Since his story emerged in 1998, Stanislav Petrov has been known as "the man who saved the world." Now he has died, aged 77, but what did he do to earn such a sobriquet?
Stanislav Petrov, who was the officer in charge of an early warning center outside Moscow, died at the age of 77 in May, but his death was only reported on Monday, September 18.
On September 26, 1983 Petrov used his initiative when others would have followed protocol, and by doing so he prevented a nuclear war.
Cold War Tensions
The Cold War was at its height and the Soviet Union and the United States were only seconds away from mutual nuclear obliteration.
A few weeks earlier a South Korean airliner had been shot down after it strayed into Soviet airspace in the Russian Far East and Ronald Reagan was the most belligerent US president for years.
Suddenly, just after midnight, the control panel lit up with a report that the US had launched five nuclear missiles aimed at the Soviet Union.
Petrov's duty was to report the incoming missiles to his superiors, who would almost certainly have ordered a snap retaliatory strike, triggering mutual destruction and untold global devastation.
"All I had to do was to reach for the phone; to raise the direct line to our top commanders — but I couldn't move. I felt like I was sitting on a hot frying pan," he said in an interview many years later.
The shrewd 44-year-old decided it was an equipment malfunction and decided not to notify his superiors.
He was right. It later turned out that a monitoring satellite had been confused by sunlight reflecting off high-altitude clouds.
Secret Hero for Years
Petrov was not disciplined or promoted for his decision and the incident remained shrouded in secrecy until 1998. By then he had retired with the rank of lieutenant colonel.

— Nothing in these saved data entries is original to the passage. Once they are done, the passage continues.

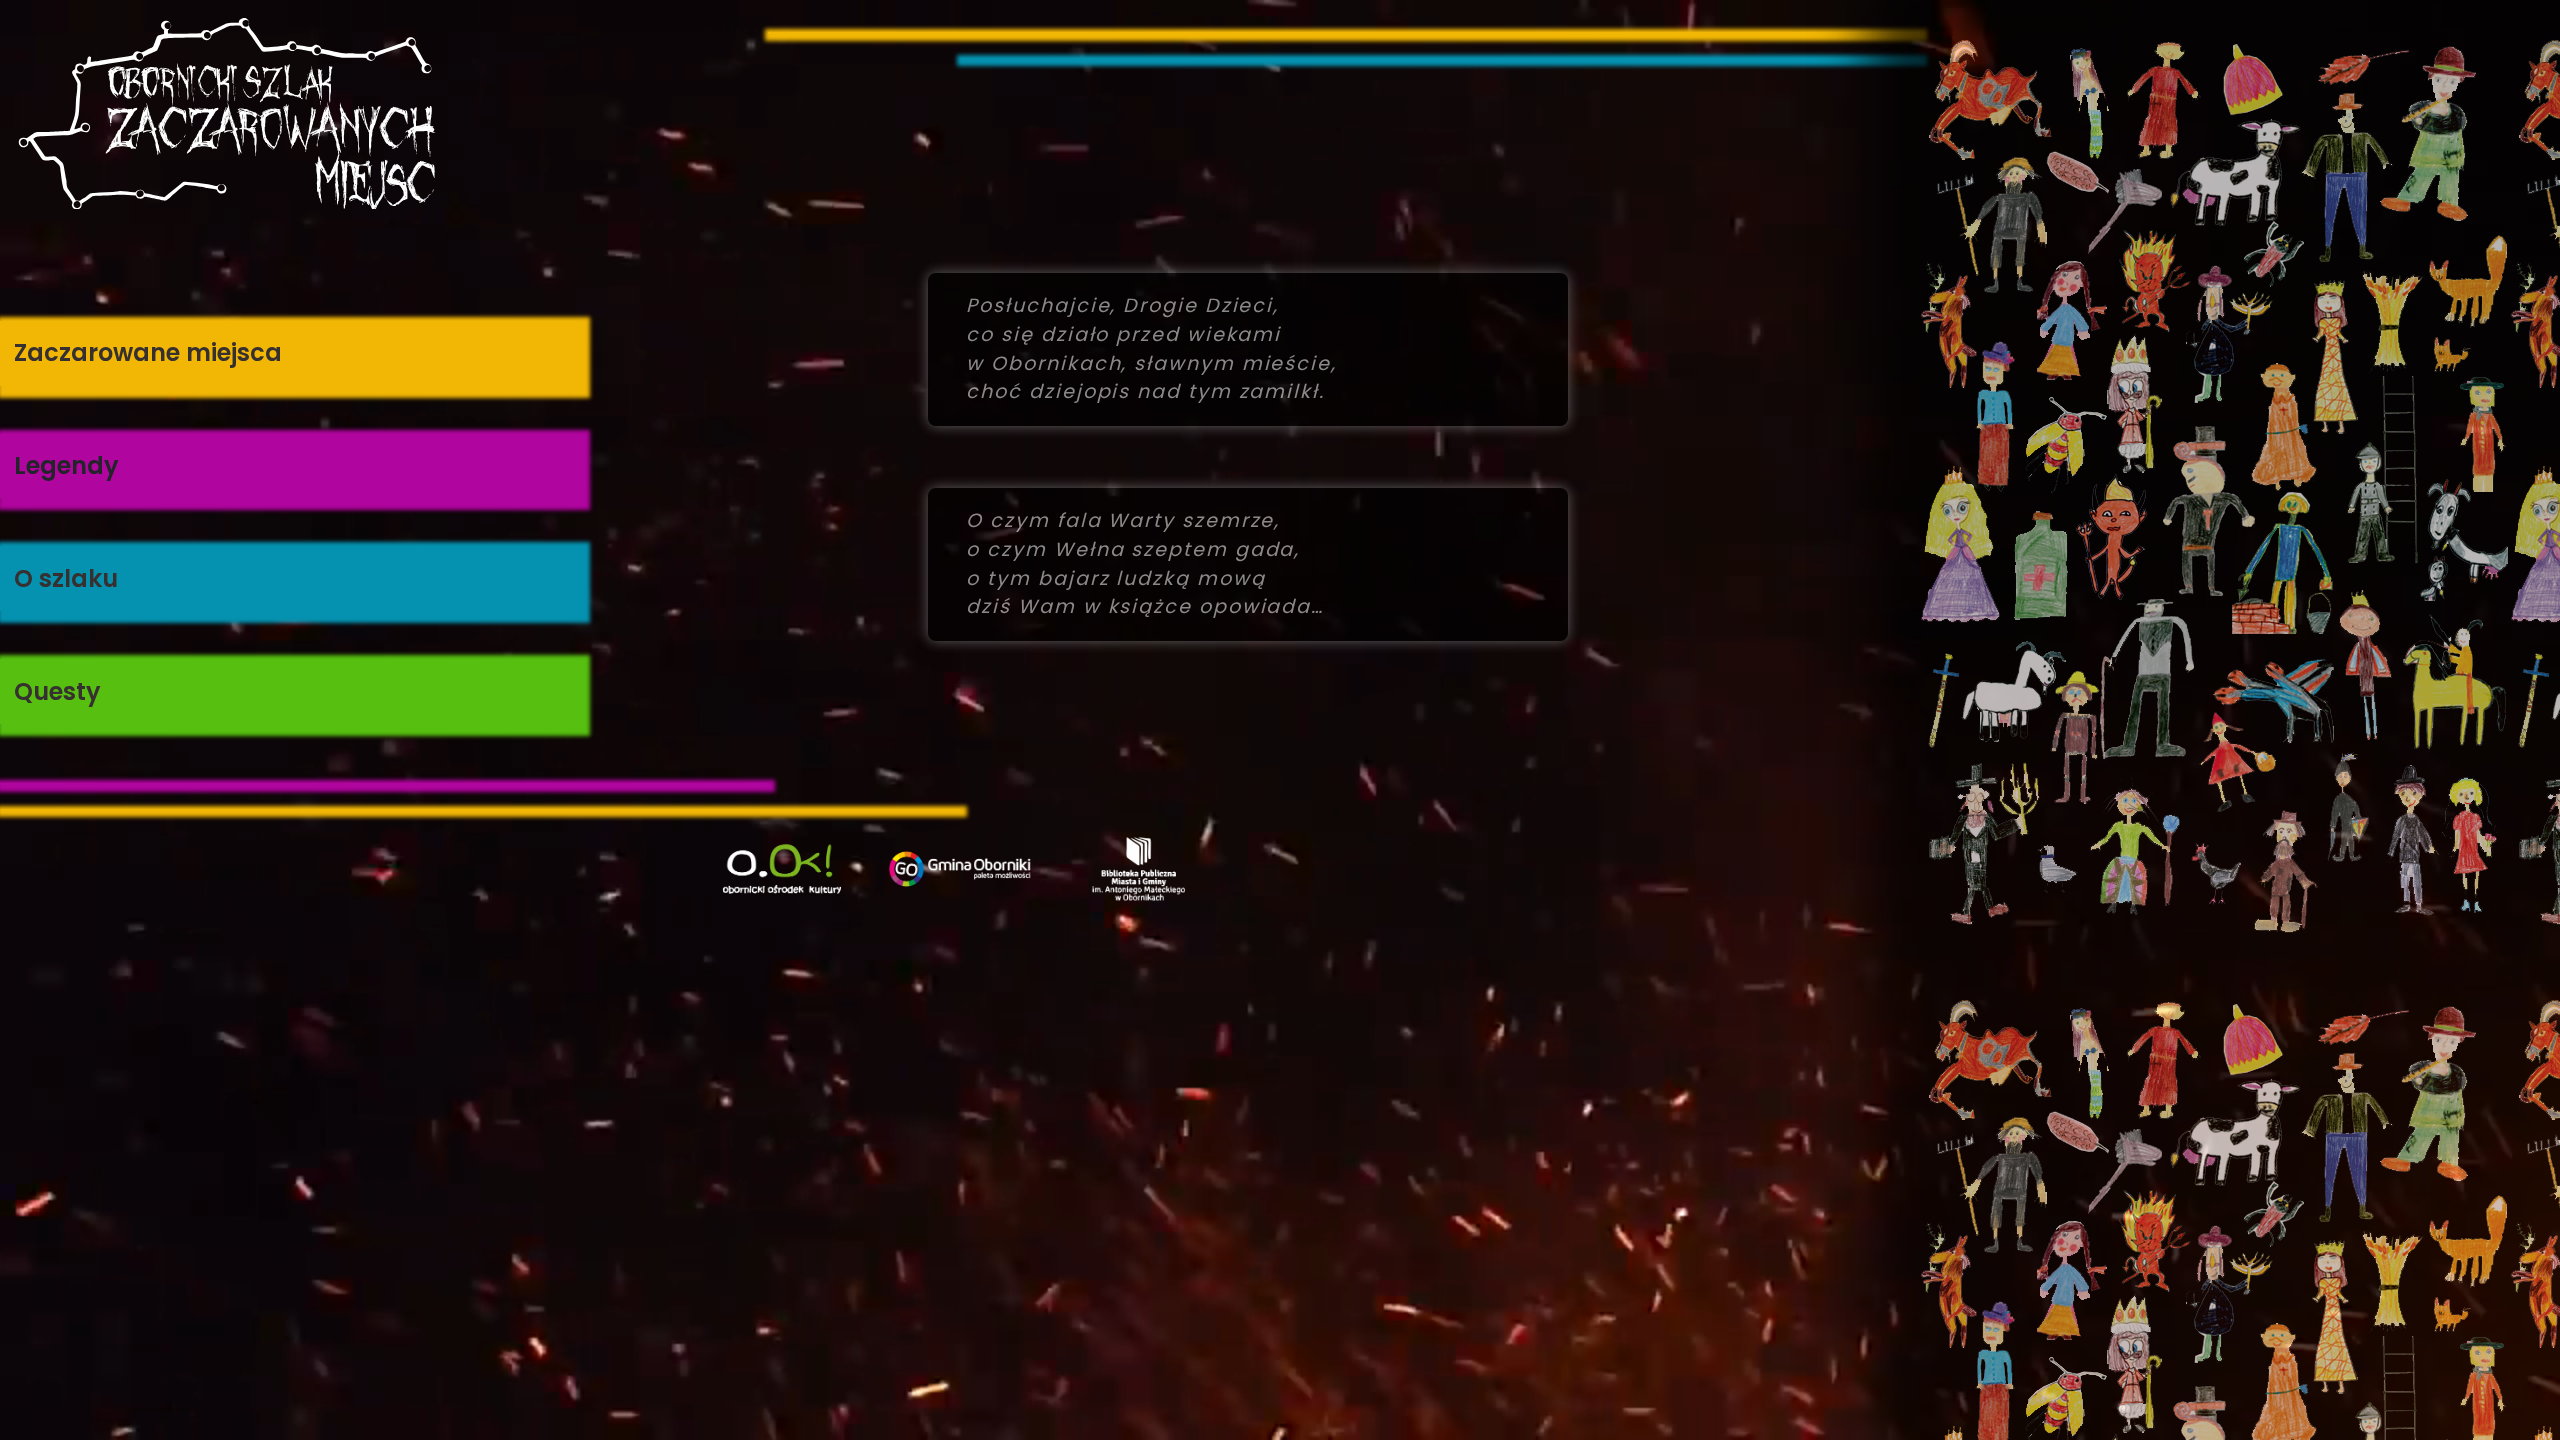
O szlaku (66, 578)
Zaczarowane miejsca (148, 352)
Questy (57, 691)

But when the story finally went public his actions were praised worldwide and he became known as "the man who saved the world."
He received several international awards, including the Dresden Prize, which was awarded in 2013.
"I did nothing heroic, I don't feel like a hero. I just did my job and I like the way I did it," Petrov said at the awards ceremony.
Made the Right Call
Petrov later explained what lay behind his hunch.
He said the control panel showed only five missiles had been launched and he figured that if the US really were to attack the Soviet Union they would launch hundreds of missiles, not just five.
"Twenty-three minutes later I realized that nothing had happened. If there had been a real strike, then I would already know about it. It was such a relief," he said in a 2013 interview.
Perhaps it was apt that even his death — in the town of Fryazino, near Moscow, in May this year — went under the radar, and the news has only now emerged.